As we began to learn more and more about our little one, we prayed and begged God to shine His light in all of this. We prayed for Him to use us, in whatever way He wanted, to bring glory to Him and for others to know Him better because of this.
We decided to be very open about our child, and our story. I started this blog to not only give medical updates on Waverly, but to include my Heart Thoughts as I process through this life as well.
One day, our friend from college Bobby called my husband and shared how he and his wife had been praying for us. He shared with Johnny what our story had meant to them, and how God had used in in their lives to call them into ministry, to reach out to others who were broken and hurting. We were amazed at how God was multiplying our prayers in that way! But that was just the beginning of their story....
A couple years later, Bobby and Shelly would find out that they were now being called to walk in this path as well, as their unborn daughter was diagnosed with Spina Bifida in utero. They opted to undergo fetal surgery to help their baby, and are now being featured in a PBS Documentary called Twice Born.
The show airs tonight, and we will be watching, likely with many tears. It comes on at 8:00pm (eastern). You can see more on the show here, as well as previews.
God is working. We do not always know what He is doing, or what His purposes are. As I mentioned, this is an emotional time of year for me, as each year I reflect on life. But I know that He is good. Still. Four years later the pain remains, but our Hope is greater.

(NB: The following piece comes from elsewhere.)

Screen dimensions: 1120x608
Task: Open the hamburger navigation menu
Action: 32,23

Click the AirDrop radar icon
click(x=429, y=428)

Posted by The Sinks at 4:12 PM
Monday, March 30, 2015
Please continue to pray for our sweet girl as she battles daily seizures. Some days she has as many as 6, and there could be more that we aren't even seeing! I know compared to others, that may not sound like much. But with these seizures she is shaking/convulsing and it really takes it out of her. She often sleeps for several hours after having them so she can literally be in a seize/sleep cycle all day. We started a new medication two weeks ago and are working on increasing her dose slowly to the full amount. We aren't sure how much it's helping yet so please just pray for a solution and for wisdom, as well as strength for her little body. I'm thankful for the days that we still get to see her sweet smile though!